David Renggli is a Swiss artist (b. 1974) who lives and works in Zurich. He attended the Kunstgewerbeschule in Zurich and the Gerrit Rietveld Academy in Amsterdam. He does not limit himself to a specific medium – he rather explores his creations in paintings, sculptures, collages and installations. They are often characterized by poetic, humorous and critical components. Renggli's art operates against the loss of meaning of the immediate reality surrounding us in everyday life and against a dulling of perception in today's excessively mediatized world.
These works, created over the years, do not stand alone but are united by constant media-reflexive aspects and also appropriations and reinterpretations of everyday or art-historically traditional visual languages. References to fashion magazines or ironically connoted comments on automobiles appear, as can be found in the SUV Paintings: They address the subtle attributions and promises that car manufacturers give to vehicles. Renggli wants to evoke the supposedly shameful feeling when looking at his almost outsider-like works similar to the feeling of wanting to acquire such an SUV. A focal point in his SUV Paintings is the idea of branding, that oscillates between both an upgrade and a devaluation.
In the case of the Desire Paintings - large paintings on jute nets and wood - the classical approach of looking at a painting is put to the test, since the reception is very processual in that the perceived pictorial relationships change with every movement. The perfect position in front of the Desire Paintings sometimes deviates from the position one is used to taking in front of classical painting.
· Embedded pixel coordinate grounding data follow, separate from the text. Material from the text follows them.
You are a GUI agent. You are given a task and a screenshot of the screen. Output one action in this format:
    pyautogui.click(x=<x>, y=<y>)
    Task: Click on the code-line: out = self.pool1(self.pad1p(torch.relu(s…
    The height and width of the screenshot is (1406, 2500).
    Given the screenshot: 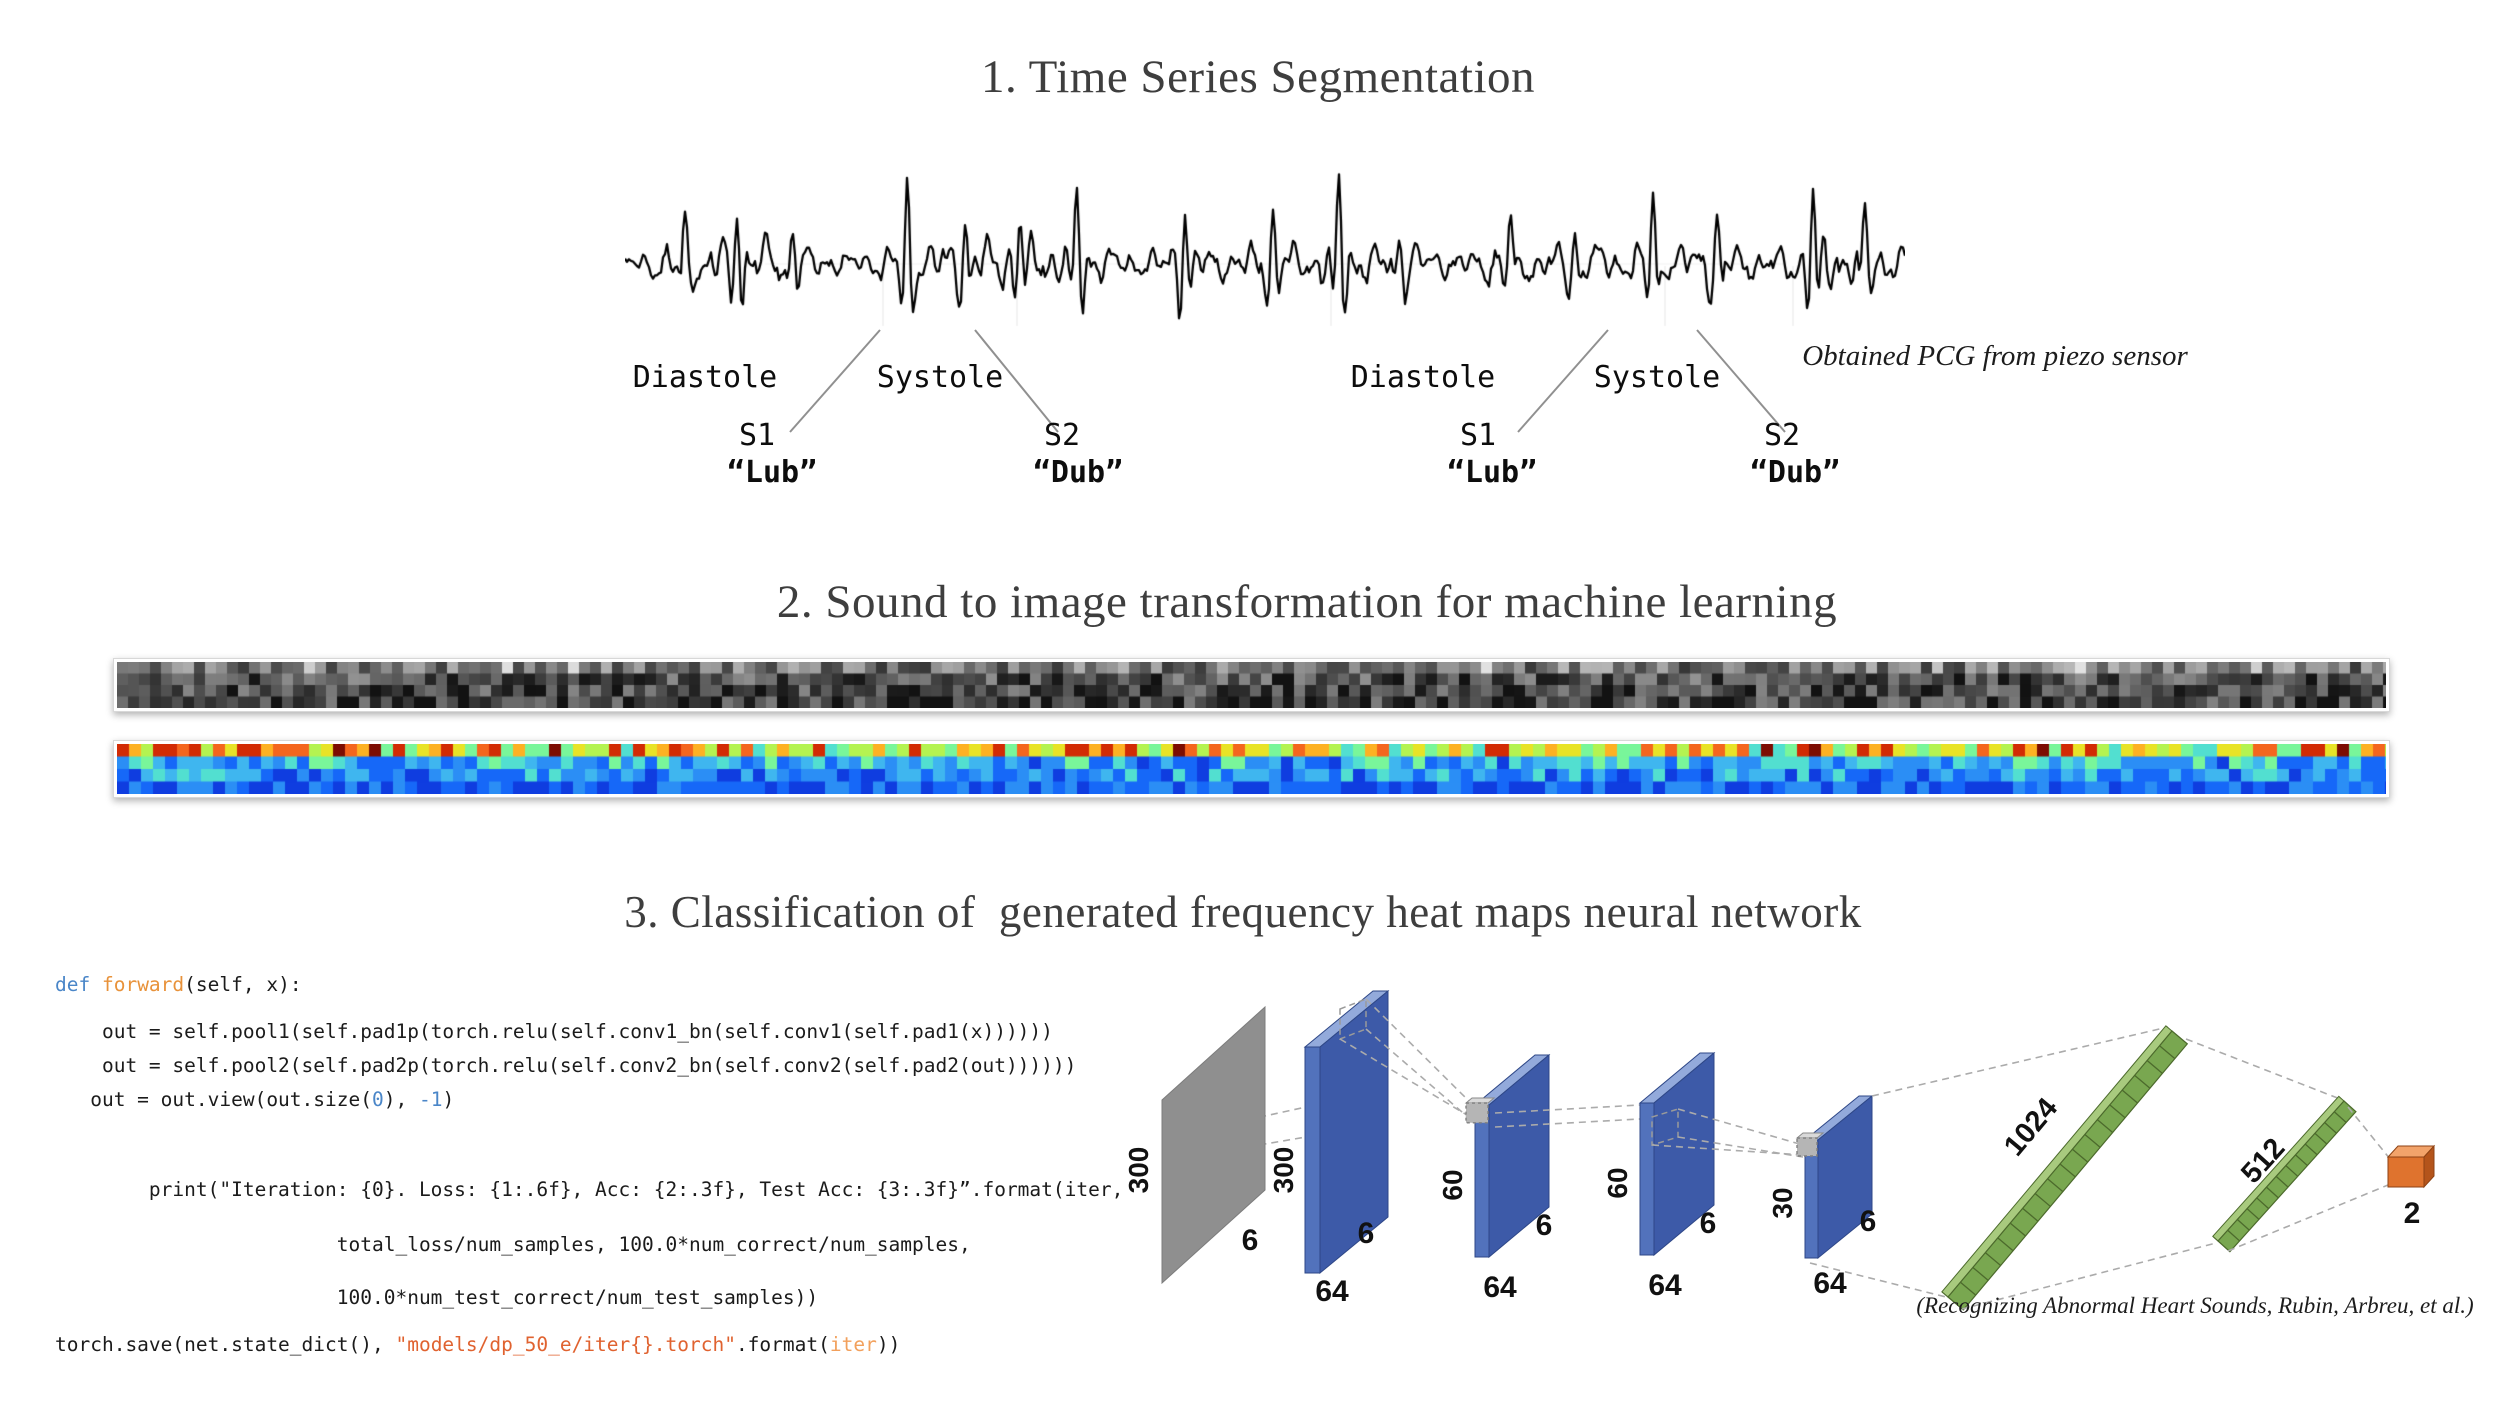 What is the action you would take?
    pyautogui.click(x=589, y=1032)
Especially from a non-traditional position, for example from the side, do the elements in the picture harmonize, and a shape and its shadow come together to form a coherent overlap.
With his works, Renggli serves the most diverse clichés of yearning, desire and ideas of the idyllic, and breaks these in order to create a confrontation.
Renggli has exhibited in various institutions including Kunsthalle, St. Gallen; Kunstmuseum, Bern; Migros Museum, Zurich; Kunsthaus, Zurich; Villa Merkel, Esslingen; The Swiss Institute, New York; and the Tate Britain, London.
His work is part of renowned collections such as the Julius Bär Collection, Zurich; Kunsthaus, Zurich and Migros Museum, Zurich.